=== What this task involves ===
Begin at the line containing "Given: Open File Explorer from the taskbar" in the data below and go on through the line containing "Open the view", repeating each line exactly; include both ends and no other line.

=== Data to examine ===
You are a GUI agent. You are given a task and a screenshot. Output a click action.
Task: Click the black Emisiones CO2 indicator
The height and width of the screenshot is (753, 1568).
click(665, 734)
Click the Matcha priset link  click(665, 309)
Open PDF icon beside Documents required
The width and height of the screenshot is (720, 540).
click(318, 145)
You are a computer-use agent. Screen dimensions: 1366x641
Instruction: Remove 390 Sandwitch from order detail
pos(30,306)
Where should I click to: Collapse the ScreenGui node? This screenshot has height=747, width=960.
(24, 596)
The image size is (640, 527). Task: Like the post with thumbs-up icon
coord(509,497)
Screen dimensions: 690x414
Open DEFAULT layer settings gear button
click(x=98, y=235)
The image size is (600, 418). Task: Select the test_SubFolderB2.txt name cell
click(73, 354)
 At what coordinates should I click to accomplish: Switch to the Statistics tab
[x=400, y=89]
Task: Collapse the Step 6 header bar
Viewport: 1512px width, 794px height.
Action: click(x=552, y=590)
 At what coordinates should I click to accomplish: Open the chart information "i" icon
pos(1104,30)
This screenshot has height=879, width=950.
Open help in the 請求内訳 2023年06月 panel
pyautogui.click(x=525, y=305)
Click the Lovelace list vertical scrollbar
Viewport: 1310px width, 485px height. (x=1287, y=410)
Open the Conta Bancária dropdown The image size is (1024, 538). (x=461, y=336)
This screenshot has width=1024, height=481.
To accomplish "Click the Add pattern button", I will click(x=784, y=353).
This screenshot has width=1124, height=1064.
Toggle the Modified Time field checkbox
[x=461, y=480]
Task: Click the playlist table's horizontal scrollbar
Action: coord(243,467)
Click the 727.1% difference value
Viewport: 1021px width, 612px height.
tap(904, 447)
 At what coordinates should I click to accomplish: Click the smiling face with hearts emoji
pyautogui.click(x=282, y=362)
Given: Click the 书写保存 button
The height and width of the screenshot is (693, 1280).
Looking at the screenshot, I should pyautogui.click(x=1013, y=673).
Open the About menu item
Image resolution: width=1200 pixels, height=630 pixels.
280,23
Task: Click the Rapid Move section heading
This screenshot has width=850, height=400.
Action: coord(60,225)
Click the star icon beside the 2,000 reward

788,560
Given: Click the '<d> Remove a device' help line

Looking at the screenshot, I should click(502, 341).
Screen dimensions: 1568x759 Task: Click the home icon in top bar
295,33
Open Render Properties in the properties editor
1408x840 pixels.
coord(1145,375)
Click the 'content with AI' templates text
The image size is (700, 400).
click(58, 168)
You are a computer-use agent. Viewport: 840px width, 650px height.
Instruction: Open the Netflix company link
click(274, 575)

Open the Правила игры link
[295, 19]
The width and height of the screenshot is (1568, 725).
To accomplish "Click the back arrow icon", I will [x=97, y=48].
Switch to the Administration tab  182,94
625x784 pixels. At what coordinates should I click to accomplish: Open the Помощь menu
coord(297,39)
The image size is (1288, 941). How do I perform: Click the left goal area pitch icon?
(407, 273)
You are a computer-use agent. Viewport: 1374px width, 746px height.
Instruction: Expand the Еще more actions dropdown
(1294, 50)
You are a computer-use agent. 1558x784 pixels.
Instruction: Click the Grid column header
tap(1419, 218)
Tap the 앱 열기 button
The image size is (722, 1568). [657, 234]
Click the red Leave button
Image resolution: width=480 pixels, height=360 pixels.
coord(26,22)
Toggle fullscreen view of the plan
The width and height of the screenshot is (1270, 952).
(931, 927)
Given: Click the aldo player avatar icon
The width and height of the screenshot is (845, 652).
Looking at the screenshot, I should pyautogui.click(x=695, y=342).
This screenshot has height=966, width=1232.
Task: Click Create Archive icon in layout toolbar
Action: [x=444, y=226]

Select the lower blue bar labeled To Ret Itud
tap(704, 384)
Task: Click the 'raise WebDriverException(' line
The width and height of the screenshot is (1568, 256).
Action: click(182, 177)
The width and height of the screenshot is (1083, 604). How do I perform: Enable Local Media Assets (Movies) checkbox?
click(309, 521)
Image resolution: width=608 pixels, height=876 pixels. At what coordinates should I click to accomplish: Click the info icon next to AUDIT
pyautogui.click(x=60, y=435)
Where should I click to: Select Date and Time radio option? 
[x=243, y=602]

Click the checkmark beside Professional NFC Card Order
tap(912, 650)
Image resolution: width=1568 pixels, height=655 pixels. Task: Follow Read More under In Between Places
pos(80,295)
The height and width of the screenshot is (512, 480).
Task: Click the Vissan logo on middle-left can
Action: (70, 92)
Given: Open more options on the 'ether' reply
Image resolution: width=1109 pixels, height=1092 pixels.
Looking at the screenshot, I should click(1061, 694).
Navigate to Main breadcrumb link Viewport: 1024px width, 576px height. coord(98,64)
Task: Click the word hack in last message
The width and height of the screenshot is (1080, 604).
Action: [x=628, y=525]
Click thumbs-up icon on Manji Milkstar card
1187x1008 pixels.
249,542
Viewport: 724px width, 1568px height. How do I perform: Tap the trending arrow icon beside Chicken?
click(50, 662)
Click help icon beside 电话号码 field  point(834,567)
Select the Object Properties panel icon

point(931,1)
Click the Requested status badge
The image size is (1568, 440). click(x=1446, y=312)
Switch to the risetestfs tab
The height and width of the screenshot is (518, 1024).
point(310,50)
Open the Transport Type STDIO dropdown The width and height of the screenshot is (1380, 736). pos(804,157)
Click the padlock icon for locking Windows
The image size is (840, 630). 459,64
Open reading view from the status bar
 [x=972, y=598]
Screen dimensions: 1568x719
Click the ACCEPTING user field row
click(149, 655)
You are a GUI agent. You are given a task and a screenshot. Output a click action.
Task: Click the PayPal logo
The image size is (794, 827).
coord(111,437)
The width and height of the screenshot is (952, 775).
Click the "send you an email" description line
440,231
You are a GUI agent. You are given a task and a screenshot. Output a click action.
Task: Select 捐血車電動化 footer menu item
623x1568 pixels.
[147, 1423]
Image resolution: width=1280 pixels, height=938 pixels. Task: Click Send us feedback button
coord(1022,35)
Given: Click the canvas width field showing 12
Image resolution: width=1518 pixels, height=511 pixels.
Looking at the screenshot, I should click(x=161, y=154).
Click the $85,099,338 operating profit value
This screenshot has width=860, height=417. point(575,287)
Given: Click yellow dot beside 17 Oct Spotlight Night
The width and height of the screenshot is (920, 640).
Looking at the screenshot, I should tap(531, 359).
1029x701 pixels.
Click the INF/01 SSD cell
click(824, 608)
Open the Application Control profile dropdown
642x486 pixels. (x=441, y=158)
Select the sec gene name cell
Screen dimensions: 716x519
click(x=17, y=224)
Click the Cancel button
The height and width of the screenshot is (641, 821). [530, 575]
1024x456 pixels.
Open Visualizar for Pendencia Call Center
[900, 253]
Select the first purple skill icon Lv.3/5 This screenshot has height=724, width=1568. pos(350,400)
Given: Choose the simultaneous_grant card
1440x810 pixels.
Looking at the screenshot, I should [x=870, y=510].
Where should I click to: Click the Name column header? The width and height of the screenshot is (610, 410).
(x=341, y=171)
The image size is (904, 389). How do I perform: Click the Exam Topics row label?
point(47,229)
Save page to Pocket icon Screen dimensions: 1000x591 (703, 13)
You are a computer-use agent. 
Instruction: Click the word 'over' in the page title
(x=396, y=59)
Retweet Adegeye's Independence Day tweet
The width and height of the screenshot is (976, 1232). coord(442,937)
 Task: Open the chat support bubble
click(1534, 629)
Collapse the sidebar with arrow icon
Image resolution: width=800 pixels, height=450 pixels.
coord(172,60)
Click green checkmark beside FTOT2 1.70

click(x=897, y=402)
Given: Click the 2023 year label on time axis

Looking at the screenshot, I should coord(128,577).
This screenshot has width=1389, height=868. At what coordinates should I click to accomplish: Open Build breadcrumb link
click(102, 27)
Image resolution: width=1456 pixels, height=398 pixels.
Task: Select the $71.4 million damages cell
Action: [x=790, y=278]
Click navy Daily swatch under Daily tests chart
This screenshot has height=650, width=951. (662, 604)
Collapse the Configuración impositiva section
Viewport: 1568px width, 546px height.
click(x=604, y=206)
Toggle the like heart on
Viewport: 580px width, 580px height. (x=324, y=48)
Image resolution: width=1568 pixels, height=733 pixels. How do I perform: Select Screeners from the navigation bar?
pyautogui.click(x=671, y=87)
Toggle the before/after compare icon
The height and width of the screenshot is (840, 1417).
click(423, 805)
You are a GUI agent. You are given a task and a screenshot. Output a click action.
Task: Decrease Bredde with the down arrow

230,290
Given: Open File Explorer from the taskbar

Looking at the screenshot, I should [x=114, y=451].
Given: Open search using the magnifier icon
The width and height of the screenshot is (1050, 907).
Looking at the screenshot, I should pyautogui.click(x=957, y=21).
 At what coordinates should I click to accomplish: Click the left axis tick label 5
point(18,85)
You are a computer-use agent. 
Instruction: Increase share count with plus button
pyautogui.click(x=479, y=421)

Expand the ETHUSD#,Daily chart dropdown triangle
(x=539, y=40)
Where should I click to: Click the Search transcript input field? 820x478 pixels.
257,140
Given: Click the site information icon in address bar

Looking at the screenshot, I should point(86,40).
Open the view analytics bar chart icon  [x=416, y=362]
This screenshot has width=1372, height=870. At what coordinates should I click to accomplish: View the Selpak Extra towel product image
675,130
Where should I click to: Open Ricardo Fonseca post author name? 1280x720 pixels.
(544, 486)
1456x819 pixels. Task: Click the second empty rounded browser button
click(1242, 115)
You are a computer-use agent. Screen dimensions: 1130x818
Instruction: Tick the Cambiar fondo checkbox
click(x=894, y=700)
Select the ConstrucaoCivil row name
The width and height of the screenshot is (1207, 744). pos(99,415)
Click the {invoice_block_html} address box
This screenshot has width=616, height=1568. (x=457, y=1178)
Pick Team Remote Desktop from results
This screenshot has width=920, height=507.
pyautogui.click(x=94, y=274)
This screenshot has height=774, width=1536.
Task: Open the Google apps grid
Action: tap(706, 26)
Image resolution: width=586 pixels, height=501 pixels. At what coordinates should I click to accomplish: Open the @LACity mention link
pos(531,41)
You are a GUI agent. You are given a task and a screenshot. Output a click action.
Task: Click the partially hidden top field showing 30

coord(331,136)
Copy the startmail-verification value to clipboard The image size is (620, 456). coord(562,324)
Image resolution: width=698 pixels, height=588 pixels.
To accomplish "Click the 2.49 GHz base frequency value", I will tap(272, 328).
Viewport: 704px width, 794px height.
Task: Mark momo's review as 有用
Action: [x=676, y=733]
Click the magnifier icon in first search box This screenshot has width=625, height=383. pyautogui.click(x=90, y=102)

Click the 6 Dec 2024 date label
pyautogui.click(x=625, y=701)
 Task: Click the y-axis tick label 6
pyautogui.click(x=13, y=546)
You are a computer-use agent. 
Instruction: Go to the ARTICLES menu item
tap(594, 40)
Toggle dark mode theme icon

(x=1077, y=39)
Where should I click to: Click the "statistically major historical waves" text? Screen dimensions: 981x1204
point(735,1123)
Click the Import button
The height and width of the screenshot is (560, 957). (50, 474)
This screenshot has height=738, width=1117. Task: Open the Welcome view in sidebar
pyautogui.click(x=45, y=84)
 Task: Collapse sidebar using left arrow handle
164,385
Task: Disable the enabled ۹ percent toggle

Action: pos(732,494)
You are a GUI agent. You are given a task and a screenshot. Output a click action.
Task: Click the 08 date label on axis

=== Reply to the exercise ===
Given: Open File Explorer from the taskbar

Looking at the screenshot, I should [x=114, y=451].
Given: Open search using the magnifier icon
The width and height of the screenshot is (1050, 907).
Looking at the screenshot, I should pyautogui.click(x=957, y=21).
 At what coordinates should I click to accomplish: Click the left axis tick label 5
point(18,85)
You are a computer-use agent. 
Instruction: Increase share count with plus button
pyautogui.click(x=479, y=421)

Expand the ETHUSD#,Daily chart dropdown triangle
(x=539, y=40)
Where should I click to: Click the Search transcript input field? 820x478 pixels.
257,140
Given: Click the site information icon in address bar

Looking at the screenshot, I should point(86,40).
Open the view analytics bar chart icon  [x=416, y=362]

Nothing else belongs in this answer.